Rezac relishes a fine finish and a precarious balance. He paints on cherry wood or aluminum so that it glistens, but thick and matte enough that it cannot reflect its surroundings or the viewer. He places half cylinders of brass beside white squares the way that Robert Ryman treats the bolts holding a painting to the wall as essential elements. Neither the brass nor the square, though, is the primary or supporting element, no more than for Ana Tiscornia before him, not when either may top the picture plane and neither may lie straight. Flat-bottomed yellow lumps rest on a tilted plane overhead, like eggs about to slide off, perhaps onto you. And yet they never will.

Even when metal has coarse outlines and a coarser finish, rusted beyond repair, it is going nowhere fast. Rezac draws readily on both household objects and abstraction the way art of the 1970s lay between Minimalism, readymades, and conceptual art. Balancing the yellow ovoids, striped fabric hangs from the other end of the titled plane like a scrap of cloth from the same kitchen table. A diamond pattern looks like bathroom tiling, in his signature orange and lime green, but with grouting so white that no amount of cleaning in your apartment would suffice. It recalls wall coverings by Richard Artschwager for elevators at the new Whitney Museum, much as the fencing recalls a playpen for Robert Gober. Rezac, though, seems incapable of function or irony, not when there is much left to do.

Art like this can feel stifling, trapped in its private allusions and public perfection, so give it time. The overhead piece turns out to allude to a prominent Baroque family crest, with those lumps (which also help hold up the playpen) the hills of Rome. Rezac, though, has only four, not seven, because everything remains unfinished—in concept if not in composition. If it seems so precarious an unfinish, he knows what it is like to be accomplished but marginal himself. A successful Chicago artist, he will be new to many in New York. His cross between abstraction and furniture may come closest to Donald Judd, but without emptying or taking over a room.

Richard Rezac's Chigi (Luhring Augustine, 2017)California, too, treated Minimalism as wrapped up in itself. Planks by John McCracken leaning against the wall became gallery fixtures difficult to tell apart. Sound and light installations by Doug Wheeler invite one to participate, but also to relax. An entire wall of light, glowing at the edges, becomes enveloping wherever in the room one chooses to stand, to dance, or to sit. Was art in New York in your face, no matter how distant? Count on the West Coast to make it a spa.

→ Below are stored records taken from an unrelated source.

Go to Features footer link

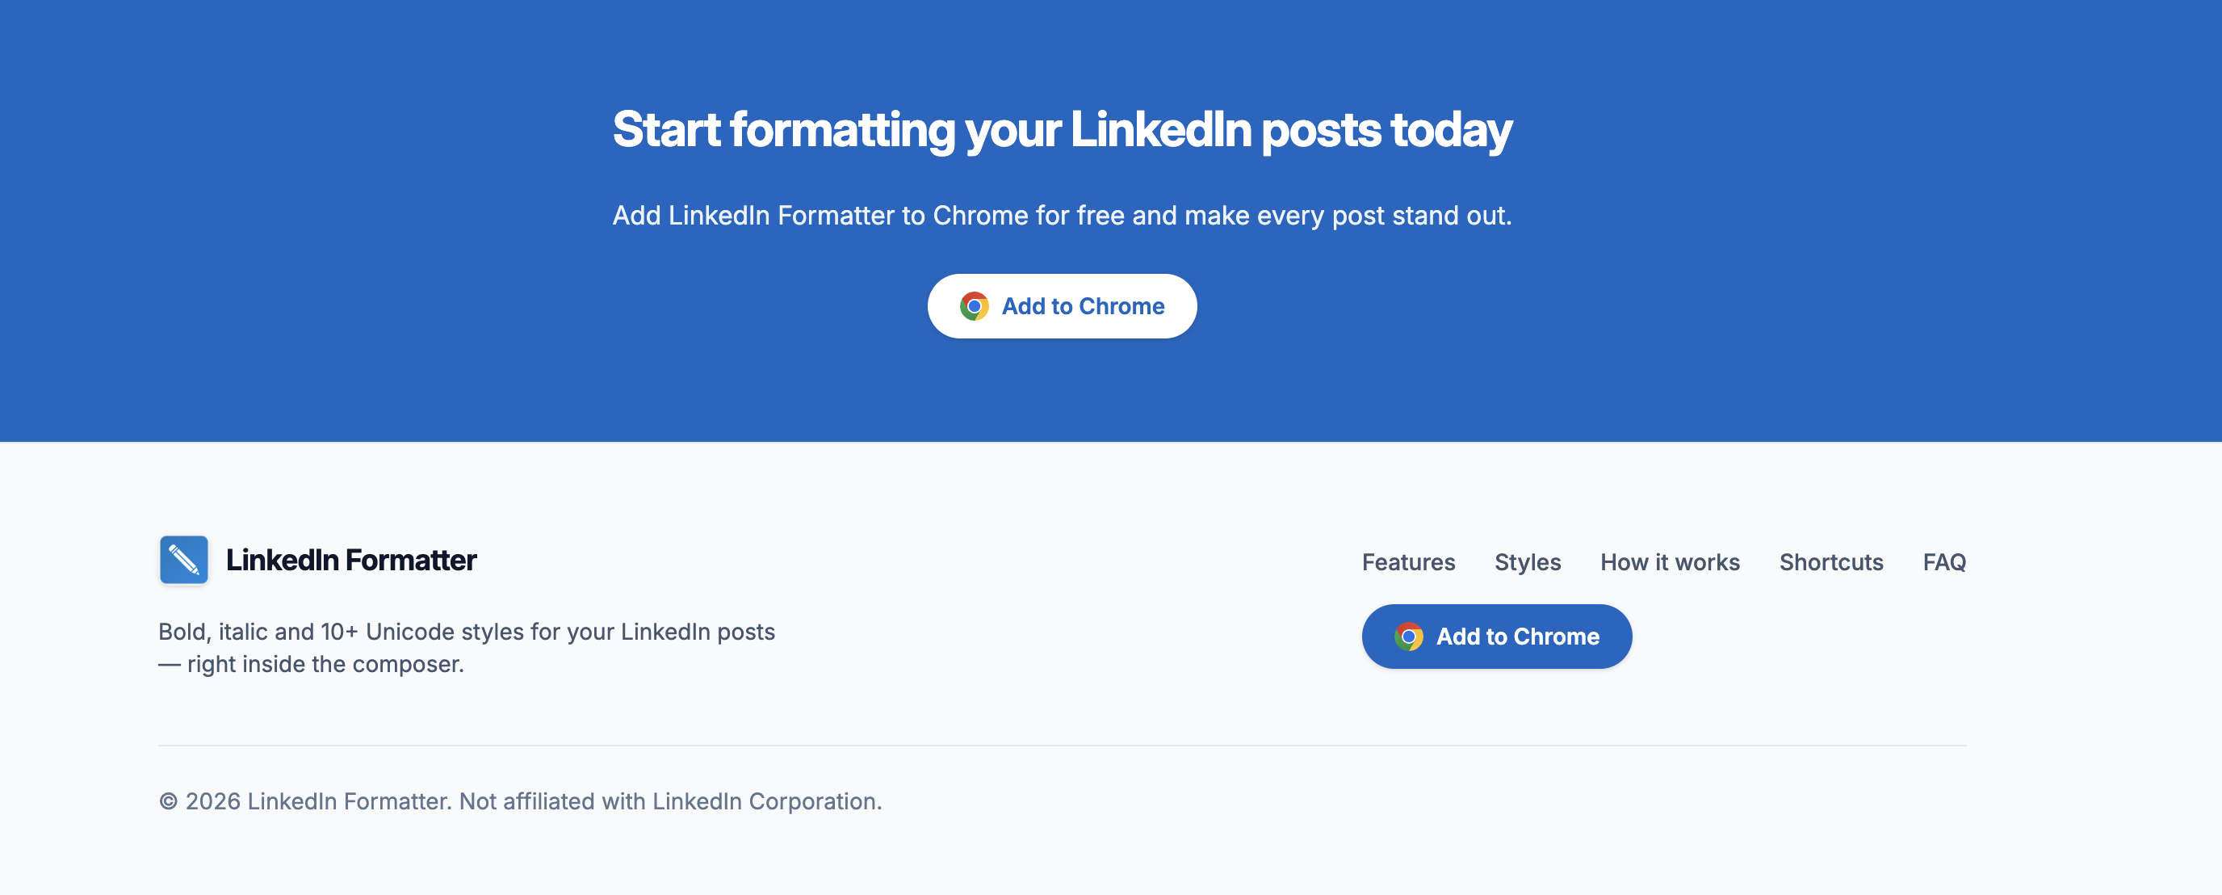pyautogui.click(x=1408, y=562)
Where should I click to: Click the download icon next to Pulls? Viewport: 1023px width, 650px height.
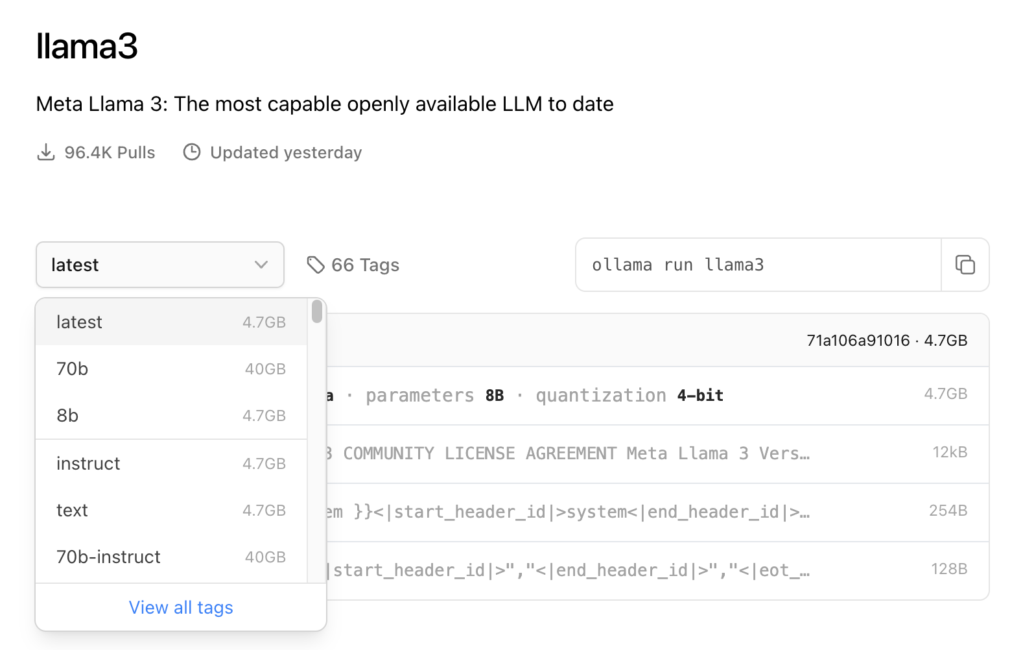(46, 152)
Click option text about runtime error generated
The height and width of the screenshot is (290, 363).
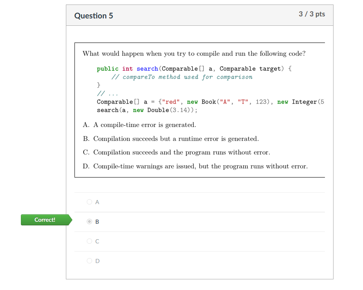click(x=176, y=139)
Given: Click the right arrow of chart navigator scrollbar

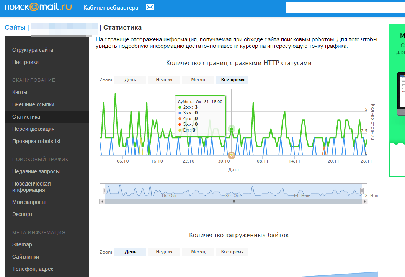Looking at the screenshot, I should (x=365, y=201).
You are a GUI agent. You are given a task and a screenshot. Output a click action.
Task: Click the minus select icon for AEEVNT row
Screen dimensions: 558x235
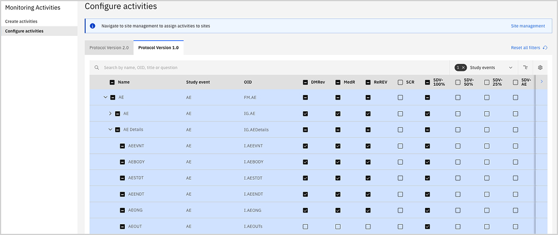click(122, 146)
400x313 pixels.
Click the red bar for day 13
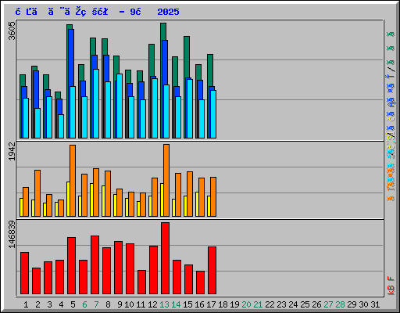click(165, 258)
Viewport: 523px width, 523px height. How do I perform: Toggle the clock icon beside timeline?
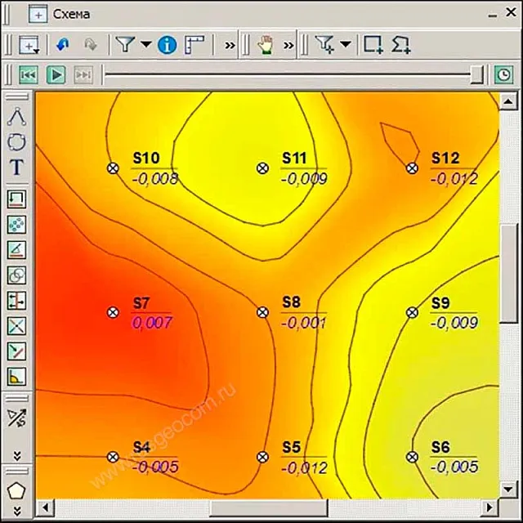(x=503, y=74)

Of the "Light and Space" artists, none was as translucent but predictable as Larry Bell. His familiar glass cubes put light and space literally on a pedestal. Who knew that he was also moving mountains? Large works all but unknown here amount to entire mountain ranges, more angular and more colorful the more one walks around them. Accompanying smaller works embrace diffraction, for prismatic colors, although his prism is again a cube. They make the case for a more varied and impressive artist, but look to Rezac for a more perfect last word.

Letting in the light

Had any of us bought something on the Bowery in the last five years? Jan Tichy had just finished taking questions when his dealer turned one on the audience. Its members could hardly have missed the lighting stores up the block on the way to the gallery, but had they ever once gone in? They knew the stores well, it turned out, and shared a concern that a rough and tumble neighborhood had all but given way to something sleek and new thanks to galleries like this one, though only two raised their hands. And Tichy shares their concern when he calls a show "Light Stop." He is selling actual lighting fixtures, recalling their history, and letting in the light.

I raised my hand, but I was cheating, I have to admit. I last replaced my bedroom lamp nearly ten years ago, although I still see these stores as a true New York resource, like so much in an ever-changing city. I am less likely to set foot in one of the nearby restaurant supply stores than in a Lower East Side restaurant, but Tichy is cooking with gas. Literally so, for it ripples through a slim fluorescent tube along with the light. He treats them both, the gas and the light, as parts of his work—along with the black mounting, the wiring, the walls, and the gallery's electrical outlets. What, though, does that have to do with gentrification?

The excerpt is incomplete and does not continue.